Functional Organizational Structure

Functional Organizational Structure
A functional organizational structure is one of the most effective setup based on which organization functions. While it has its advantages, it also has a few disadvantages.
Every organization functions on some basic principles and a particular structure. Working by the principles of a particular organizational structure enables the achievement of a common goal, i.e. growth and development of the organization, and of the employees that comprise it. Assigning tasks, dividing and executing them, and working together to attain specific goals is possible in any organizational culture that functions on a structured hierarchy.

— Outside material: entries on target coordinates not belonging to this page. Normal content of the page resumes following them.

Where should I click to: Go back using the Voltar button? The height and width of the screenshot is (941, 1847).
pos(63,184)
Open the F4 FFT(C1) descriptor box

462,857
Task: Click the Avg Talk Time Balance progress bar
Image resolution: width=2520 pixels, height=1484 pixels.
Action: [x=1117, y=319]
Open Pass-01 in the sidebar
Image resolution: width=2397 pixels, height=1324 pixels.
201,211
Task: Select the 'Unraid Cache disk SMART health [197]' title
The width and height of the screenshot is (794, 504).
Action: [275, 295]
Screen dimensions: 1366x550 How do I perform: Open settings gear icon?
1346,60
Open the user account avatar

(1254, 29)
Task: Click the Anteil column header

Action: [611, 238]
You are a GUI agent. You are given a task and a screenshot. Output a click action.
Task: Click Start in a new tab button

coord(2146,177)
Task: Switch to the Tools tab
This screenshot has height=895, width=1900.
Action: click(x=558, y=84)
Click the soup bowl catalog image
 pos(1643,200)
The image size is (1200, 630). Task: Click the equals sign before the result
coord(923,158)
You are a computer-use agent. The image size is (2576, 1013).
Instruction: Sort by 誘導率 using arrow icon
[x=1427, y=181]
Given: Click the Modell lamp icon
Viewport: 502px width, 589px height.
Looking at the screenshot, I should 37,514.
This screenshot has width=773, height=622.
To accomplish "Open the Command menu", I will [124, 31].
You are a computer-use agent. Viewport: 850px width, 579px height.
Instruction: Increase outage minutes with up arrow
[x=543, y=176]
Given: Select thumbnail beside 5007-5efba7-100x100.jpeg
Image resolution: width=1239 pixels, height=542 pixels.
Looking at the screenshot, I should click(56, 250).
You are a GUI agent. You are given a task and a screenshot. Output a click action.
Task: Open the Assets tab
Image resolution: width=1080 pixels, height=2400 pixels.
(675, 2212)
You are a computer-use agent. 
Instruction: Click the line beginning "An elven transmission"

There are different types of organizational structures namely, the flat organizational structure, matrix organizational structure, a divisional organizational structure, pre-bureaucratic, bureaucratic, and post-bureaucratic structure, and a functional organizational structure. It is the functional structure that we will discuss in detail, here.

Functional Organizational Design

A functional organization is designed on a strong hierarchy where the positions and functions of each employee are clearly specified, with each having a specific function to perform. The organization may be divided into individual departments, where each department has a specific function, and all departments function individually to execute a project. Depending on the requirement of the organization, the type and function of each department will be decided. Thus, when an employee is appointed in the organization, based on her/his skills, she/he will be designated to the appropriate department. By grouping employees with similar skills, a department is formed to comprise a functional organizational structure. All departments are governed by one sole authority, and all functions are monitored and coordinated by this authority.

The functional organizational culture is most appropriate when an organization functions around only one product or service. Some examples would include organizations that have individually functioning units such as human resources, sales and marketing, creative departments, accounts and finance, advertising, etc. Let's take into consideration a store that designs and sells fashion clothing and accessories. Here, there will be a creative department that makes the designs. It will be the job of the accounts and finance department to keep a tab on the amount spent on creating the design and for bulk manufacturing. The sales and marketing department will come up with specific plans to sell the products in question, the human resources department will ensure that employees are functioning to their highest potential, and the advertising department will come up with creative methods of attracting the consumer. All these activities will be governed by the president and mid-level managers of the organization. More products will lead to the creation of more departments and deeper hierarchies. Every department will have many other functions to perform, but these are the basic functions of each department.

While this may be the ideal setup in the functional organizational structure and design, it is possible that one or more of these jobs will be outsourced to external organizations. So, in terms of a chart, the organization would look like this:

Functional Organizational Structure Chart

  • Since this structure is primarily based on intense specialization, it is believed that the functional structure will elicit only the best from each department.
  • When employees with similar interests are grouped together, they are likely to be more productive.
  • Providing instruction and executing various projects becomes simple because of the sound linear structure.
  • Each employee has a defined career path and has potential to grow within her/his department in the organization.
  • The functional structure is the most bureaucratic and formal organizational structure because of the rigid hierarchy it follows. Every decision then, takes time to materialize.
  • Communication across departments becomes difficult because all of them are so distinct from each other.
  • Another disadvantage of this specialized approach is that the viewpoint of every department is narrow and limited, which does not allow them to see the bigger picture and work efficiently towards a common goal.
Finally, it can be said that among the various types of organizational structures a functional organizational structure is most suited to organizations that do not change their methods of work and function too often, and where there is lack of intense competition that requires quick action. This structure requires a very powerful management that can resolve internal conflicts and issues, and get employees to function as a team in spite of specialized departments. Further, it is ideal in a smaller setup where there is only one product or service to offer. For a larger setup, this structure may not prove very helpful.